EXERCISE TASKS
#1 Translate this sentence from the excerpt on faith and risk into Spanish: "That is the very heart of entrepreneurial risk: leaving what you know for some possible better future."
#2 Carry the excerpt on faith and risk forward from its final sentence, writing in the same voice.

DOCUMENT EXCERPT
****************************************

The Space Between (Part 6)

Are we at least willing to leave it all? The Hebrew tale of an invisible God calling a young Abram out of his home to a new land is such a perfect story of faith ventures. Even non-religious people can relate at least to the risk factor the unknown. “Go from your country, your people, and your father’s house” (Gen. 12.1). Gets right into it. Go. It’s the heart of all risk. Go. Leave what you know. And for what? In this case, “the land I will show you.” A future unknown goal is at hand.

That is the very heart of entrepreneurial risk: leaving what you know for some possible better future. That is really at the heart of the Scriptures throughout. Ironic that now religious people are seen as sterile, lethargic, and even lifeless.

Far from it in the beginning. The “father of faith” indeed shows a very different kind of religious model. It’s all about one’s willingness to leave it all for a promise of something better (a place with less space between). Are you willing to do that?

****************************************

SOURCE MATERIAL
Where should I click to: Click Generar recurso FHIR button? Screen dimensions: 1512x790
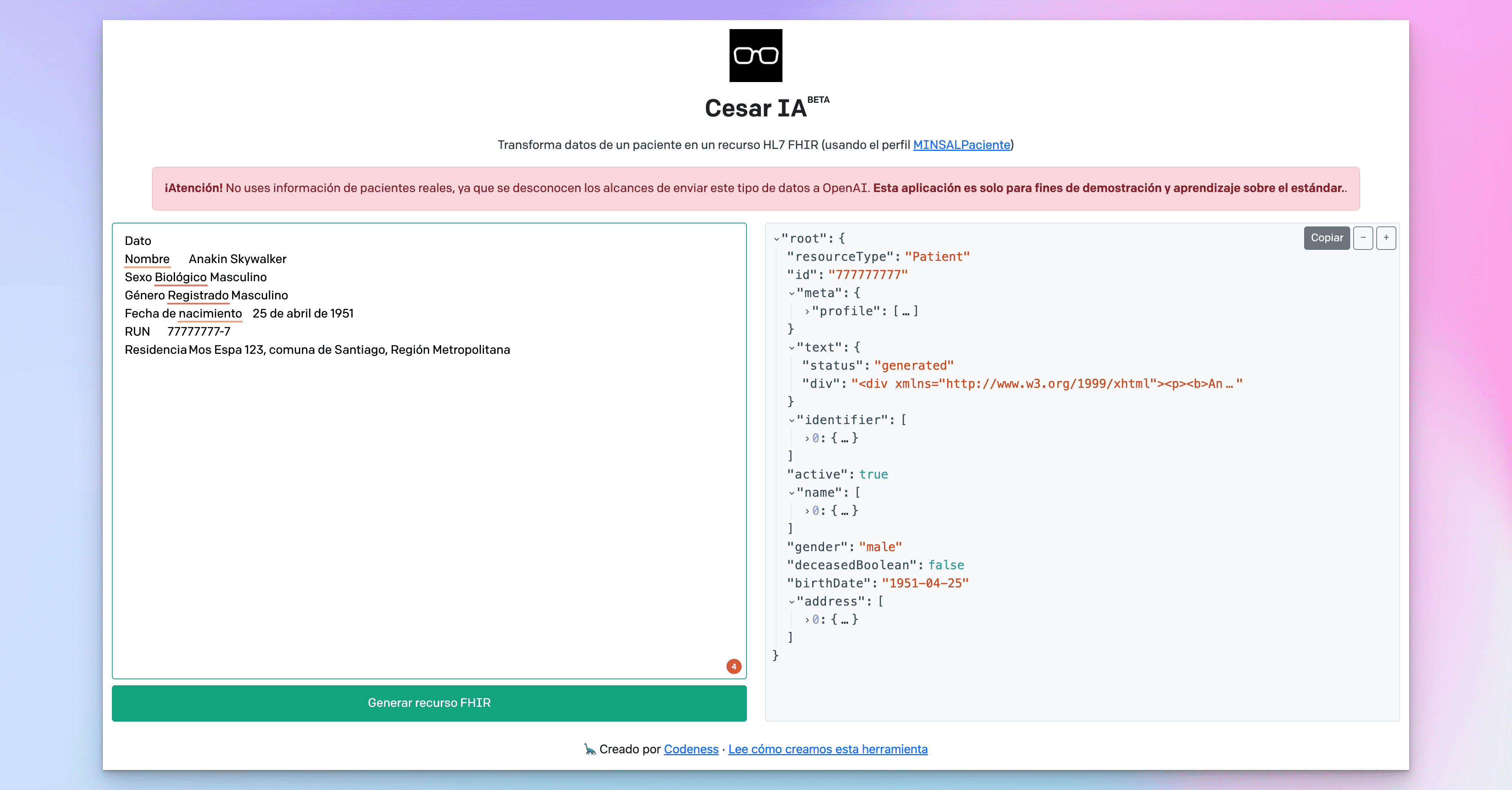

****************************************

ANSWERS IN ORDER
#1 Ese es el núcleo mismo del riesgo emprendedor: dejar lo que conoces por un posible futuro mejor.

#2
Some will argue the job of a great leader is to describe and inspire toward a vision of a preferred future. Their job, at least partly, is to understand and articulate where all this is leading. They are to help us know why it is worth our sacrifice.

That is precisely where we get the term visionary. Of course in today’s world that term is used almost exclusively for people working toward scientific and technological breakthroughs. Their “vision” is quite palatable and “usable” by the public.

Somehow all those breakthroughs make our lives “better,” or at least more comfortable. They are not visions of a preferred future exactly, they are visions of a preferred present. What can we do to make life better for humans now.

It is an interesting change. And most of the breakthroughs don’t necessarily lead us to be “better” humans doing “better” things, they lead us in most cases to greater comfort. That’s of course where “progress” and traditional vision fork in the road.

The goal of a true visionary is not to make life more comfortable for people, especially as we talk about artists. Their job in many ways is to make people less comfortable, or more irritable in their given comforts, to even “afflict their consciences.”

Sounds almost gloomy and downright mean, certainly a buzzkill. It also sounds like the “true” nature of real art is serious and confounding. While not the only purpose of the creative arts it may be one of most important.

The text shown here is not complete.